By Keith Goble, Land Line state legislative editor
Two bills winding their way through the Oregon Legislature cover trucking issues that address emissions rules and indemnification.
The House voted 48-11 to advance an amended bill to the Senate that addresses emissions reduction. Intended to crack down on unnecessary idling of trucks, the bill would prohibit commercial vehicles from idling for more than five minutes each hour on property open to the public.
Examples of circumstances that would warrant additional idling are to operate defrosting, heating or air conditioners – or installing equipment necessary to comply with manufacturers’ operating requirements, specifications and warranties, or with federal, state or local safety regulations.

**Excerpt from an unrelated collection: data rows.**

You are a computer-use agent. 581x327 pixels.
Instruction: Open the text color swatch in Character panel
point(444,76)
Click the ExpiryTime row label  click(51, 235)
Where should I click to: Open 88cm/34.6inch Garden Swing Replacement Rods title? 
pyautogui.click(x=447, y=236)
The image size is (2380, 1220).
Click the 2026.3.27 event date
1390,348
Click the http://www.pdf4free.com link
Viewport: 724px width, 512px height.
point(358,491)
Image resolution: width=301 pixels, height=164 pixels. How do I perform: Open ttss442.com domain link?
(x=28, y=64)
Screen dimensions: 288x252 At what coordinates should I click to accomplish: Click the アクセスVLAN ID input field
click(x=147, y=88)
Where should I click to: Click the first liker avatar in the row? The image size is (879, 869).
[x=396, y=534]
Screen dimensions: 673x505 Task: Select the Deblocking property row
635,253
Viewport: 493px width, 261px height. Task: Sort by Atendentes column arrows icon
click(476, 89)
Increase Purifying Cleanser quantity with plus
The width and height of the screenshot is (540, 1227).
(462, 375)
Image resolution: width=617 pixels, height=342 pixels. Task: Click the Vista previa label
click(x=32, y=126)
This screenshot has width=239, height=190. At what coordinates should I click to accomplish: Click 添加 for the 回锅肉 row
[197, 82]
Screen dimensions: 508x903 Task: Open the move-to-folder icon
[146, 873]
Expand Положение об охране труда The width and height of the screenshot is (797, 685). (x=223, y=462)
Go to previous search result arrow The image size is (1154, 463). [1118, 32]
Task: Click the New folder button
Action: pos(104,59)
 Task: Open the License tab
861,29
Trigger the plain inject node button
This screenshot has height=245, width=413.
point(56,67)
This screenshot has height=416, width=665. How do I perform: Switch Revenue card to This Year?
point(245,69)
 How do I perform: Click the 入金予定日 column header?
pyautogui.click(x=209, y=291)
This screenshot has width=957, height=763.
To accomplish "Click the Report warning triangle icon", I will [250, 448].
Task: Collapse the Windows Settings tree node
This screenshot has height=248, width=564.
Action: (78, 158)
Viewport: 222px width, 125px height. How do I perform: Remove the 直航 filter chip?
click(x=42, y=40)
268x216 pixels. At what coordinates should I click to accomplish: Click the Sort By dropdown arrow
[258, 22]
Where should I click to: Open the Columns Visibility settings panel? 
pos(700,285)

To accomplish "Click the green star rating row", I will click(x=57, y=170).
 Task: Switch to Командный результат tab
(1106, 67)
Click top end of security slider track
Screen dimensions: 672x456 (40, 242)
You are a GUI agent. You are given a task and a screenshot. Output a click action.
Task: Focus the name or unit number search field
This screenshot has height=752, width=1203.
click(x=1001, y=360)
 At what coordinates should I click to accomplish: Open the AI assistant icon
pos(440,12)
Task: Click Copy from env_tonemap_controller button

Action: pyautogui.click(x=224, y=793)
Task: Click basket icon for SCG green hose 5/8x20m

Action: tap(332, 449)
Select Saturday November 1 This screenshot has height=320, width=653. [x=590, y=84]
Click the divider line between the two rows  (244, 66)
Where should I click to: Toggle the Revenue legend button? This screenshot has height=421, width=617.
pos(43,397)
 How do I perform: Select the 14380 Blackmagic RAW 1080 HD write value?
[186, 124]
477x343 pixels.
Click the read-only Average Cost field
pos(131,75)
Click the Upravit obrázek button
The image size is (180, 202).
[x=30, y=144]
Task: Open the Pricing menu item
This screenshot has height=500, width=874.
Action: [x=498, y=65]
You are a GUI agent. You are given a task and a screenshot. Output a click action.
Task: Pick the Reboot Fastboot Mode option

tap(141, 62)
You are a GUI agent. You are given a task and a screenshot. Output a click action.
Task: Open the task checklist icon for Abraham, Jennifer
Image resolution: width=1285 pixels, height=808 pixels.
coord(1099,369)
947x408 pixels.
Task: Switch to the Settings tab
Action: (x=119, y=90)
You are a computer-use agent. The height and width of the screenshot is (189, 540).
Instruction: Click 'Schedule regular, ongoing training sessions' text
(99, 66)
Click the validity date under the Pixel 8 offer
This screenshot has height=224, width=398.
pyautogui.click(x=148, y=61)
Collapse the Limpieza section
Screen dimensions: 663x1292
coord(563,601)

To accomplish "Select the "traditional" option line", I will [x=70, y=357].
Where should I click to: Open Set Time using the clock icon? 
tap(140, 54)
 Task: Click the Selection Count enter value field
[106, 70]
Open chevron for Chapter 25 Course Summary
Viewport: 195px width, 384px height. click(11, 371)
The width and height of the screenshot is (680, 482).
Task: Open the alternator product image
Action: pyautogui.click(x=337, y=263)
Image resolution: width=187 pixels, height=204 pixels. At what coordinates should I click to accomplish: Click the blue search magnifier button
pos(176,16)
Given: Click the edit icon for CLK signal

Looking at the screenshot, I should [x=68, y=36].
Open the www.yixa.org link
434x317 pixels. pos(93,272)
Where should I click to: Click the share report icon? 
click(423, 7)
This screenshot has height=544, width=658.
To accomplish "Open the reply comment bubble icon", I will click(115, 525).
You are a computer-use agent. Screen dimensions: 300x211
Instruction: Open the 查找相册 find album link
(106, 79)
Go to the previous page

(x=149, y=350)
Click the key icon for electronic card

An exception would also be made for air conditioning or heating during a rest or sleep period when the outside temperature is below 50 degrees or above 75 degrees.
The exception would not apply if the truck is equipped with an auxiliary power unit or other idle-reduction technology. It would also be unacceptable to park near a grade school and idle, regardless of temperature.
Another exception to the five-minute rule would be made for idling up to 30 minutes while a truck is waiting to load or unload, as well as actually loading or unloading.
Removed from the bill was a provision to require Oregon’s Environmental Quality Commission to adopt rules and establish requirements that trucks weighing in excess of 26,000 pounds that pull box-type trailers must take steps to reduce greenhouse gas emissions.
Separate rules would have been put in place for local-haul trucks and trailers. The affected haulers are classified as operating within 100 miles of home base. Day-cab trucks would have been required to only use tires with low rolling resistance.
The bill – HB2081 – is awaiting consideration in the Senate Business, Transportation and Economic Development Committee.
Another bill on the move would make unenforceable any motor carrier contracts that provide for shippers to be indemnified for losses caused by their own negligence.
Affected contracts would be defined as any written agreement for the transportation of property for compensation or hire, entry on property to load, unload or transport property, or any service incidental to such activity, including the packing or storage of property.
OOIDA leadership says the indemnification protection would effectively prohibit a receiver from pre-conditioning unloading by attempting to require the motor carrier to obtain specific insurance coverage that many times is not commercially attainable.
To make matters worse, OOIDA Director of Regulatory Affairs Joe Rajkovacz said the receiver often requires itself to be named as co-insured on a policy.
“This type of scam is often used by receivers to force motor carriers into paying for unloading services provided by the receiver – services from which they profit dramatically,” he said.
The bill – SB259 – is awaiting a House floor vote. If approved there, it would advance to the governor’s desk. The Senate already approved it on a 26-4 vote.